Debugging in Python, part 7: Bugs in third-party libraries
MP 146: What happens when the bug actually is in one of your project's dependencies?
Note: This post is part of an ongoing series about debugging in Python. The posts in this series will only be available to paid subscribers for the first 6 weeks. After that they will be available to everyone. Thank you to everyone who supports my ongoing work on Mostly Python.

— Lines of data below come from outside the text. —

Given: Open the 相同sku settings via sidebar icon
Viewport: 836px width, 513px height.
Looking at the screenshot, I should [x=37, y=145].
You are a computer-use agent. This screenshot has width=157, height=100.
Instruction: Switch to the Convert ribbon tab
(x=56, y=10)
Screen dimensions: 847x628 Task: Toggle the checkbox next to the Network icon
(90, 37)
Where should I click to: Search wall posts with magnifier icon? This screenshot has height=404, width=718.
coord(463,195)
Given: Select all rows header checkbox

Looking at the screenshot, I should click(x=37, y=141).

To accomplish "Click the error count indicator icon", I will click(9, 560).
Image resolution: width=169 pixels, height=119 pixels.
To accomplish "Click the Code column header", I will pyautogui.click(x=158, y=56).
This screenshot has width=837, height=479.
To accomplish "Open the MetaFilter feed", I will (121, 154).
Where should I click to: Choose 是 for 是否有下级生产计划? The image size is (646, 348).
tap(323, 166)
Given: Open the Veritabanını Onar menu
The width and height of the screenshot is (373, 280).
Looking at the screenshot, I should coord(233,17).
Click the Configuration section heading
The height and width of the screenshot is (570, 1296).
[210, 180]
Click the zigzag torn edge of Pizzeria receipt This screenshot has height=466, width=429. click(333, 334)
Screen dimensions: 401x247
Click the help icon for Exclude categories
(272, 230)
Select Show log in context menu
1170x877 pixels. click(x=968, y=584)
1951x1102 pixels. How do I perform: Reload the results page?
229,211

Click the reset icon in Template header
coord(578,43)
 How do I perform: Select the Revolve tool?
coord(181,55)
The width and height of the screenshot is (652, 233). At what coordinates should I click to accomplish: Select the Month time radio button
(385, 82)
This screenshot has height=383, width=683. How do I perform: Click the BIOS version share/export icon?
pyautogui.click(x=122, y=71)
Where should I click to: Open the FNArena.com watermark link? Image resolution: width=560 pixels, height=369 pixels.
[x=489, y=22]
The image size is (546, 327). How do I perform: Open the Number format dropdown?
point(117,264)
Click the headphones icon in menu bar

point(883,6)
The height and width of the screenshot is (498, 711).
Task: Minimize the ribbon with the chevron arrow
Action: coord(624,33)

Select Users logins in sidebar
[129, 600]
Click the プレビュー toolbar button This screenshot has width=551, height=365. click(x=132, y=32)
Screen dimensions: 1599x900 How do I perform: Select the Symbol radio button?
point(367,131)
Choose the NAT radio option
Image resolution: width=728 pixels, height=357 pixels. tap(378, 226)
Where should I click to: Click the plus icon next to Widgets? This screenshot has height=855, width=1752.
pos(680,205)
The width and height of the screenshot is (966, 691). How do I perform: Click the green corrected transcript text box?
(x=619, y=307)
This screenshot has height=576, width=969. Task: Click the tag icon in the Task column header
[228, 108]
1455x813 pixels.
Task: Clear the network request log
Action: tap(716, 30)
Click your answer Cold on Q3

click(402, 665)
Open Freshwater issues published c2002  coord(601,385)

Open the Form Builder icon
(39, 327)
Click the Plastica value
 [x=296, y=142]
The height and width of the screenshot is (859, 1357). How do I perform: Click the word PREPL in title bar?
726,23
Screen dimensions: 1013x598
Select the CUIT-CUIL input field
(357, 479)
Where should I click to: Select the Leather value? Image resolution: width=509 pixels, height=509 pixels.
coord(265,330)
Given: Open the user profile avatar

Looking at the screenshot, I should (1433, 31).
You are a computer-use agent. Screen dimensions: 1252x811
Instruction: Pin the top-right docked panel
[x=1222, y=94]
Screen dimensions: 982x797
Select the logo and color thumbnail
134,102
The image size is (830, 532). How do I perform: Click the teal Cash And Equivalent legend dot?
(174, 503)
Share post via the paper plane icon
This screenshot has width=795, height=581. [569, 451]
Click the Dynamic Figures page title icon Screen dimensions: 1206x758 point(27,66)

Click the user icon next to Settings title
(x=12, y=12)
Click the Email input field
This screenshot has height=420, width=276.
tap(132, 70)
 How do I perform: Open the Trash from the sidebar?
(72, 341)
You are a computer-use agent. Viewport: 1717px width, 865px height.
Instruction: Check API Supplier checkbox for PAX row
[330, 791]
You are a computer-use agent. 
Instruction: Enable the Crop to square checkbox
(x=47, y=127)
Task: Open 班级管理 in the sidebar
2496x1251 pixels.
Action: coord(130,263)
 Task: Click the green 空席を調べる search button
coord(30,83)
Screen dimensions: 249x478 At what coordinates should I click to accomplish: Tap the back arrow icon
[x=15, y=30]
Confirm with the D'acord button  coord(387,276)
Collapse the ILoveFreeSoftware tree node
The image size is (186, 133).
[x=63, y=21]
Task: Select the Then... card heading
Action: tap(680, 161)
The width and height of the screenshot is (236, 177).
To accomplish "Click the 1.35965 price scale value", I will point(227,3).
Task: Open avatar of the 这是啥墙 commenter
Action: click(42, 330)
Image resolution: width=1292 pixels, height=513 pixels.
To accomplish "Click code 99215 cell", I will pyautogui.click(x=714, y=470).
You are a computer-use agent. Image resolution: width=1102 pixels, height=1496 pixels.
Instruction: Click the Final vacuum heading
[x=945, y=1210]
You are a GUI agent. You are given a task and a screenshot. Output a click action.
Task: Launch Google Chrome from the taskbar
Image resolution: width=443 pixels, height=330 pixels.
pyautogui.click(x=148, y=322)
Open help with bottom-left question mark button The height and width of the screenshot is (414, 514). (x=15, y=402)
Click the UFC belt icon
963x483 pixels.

Most of the time when our code fails to run, the bug is in code that we've written. There are times, however, when the bug actually does come from one of the project's dependencies. Most dependencies are pretty well-tested, and end up not being the cause of the problem. But no code is perfect, and sometimes the dependency really is the source of the problem. In this post we'll see what it looks like when a bug appears in third-party code.
An interesting traceback
Let's use the same strat_players.py project from the last post. I generated a bug in a .py file within the virtual environment, that I knew would affect the execution path. Consider the resulting traceback:
$ python strat_players.py Traceback (most recent call last): File "strat_players.py", line 5, in <module> import player_data File "player_data.py", line 3, in <module> import pandas as pd File ".venv/lib/python3.12/site-packages/pandas/__init__.py", line 49, in <module> from pandas.core.api import ( File ".venv/lib/python3.12/site-packages/pandas/core/api.py", line 9, in <module> from pandas.core.dtypes.dtypes import ( File ".venv/lib/python3.12/site-packages/pandas/core/dtypes/dtypes.py", line 60, in <module> from pandas.core.dtypes.inference import ( File ".venv/lib/python3.12/site-packages/pandas/core/dtypes/inference.py", line 335 """ ^ IndentationError: expected an indented block after function definition on line 334
Just like the last post, which focused on a bug in our own code, this traceback includes references to some code we've written and some third-party code.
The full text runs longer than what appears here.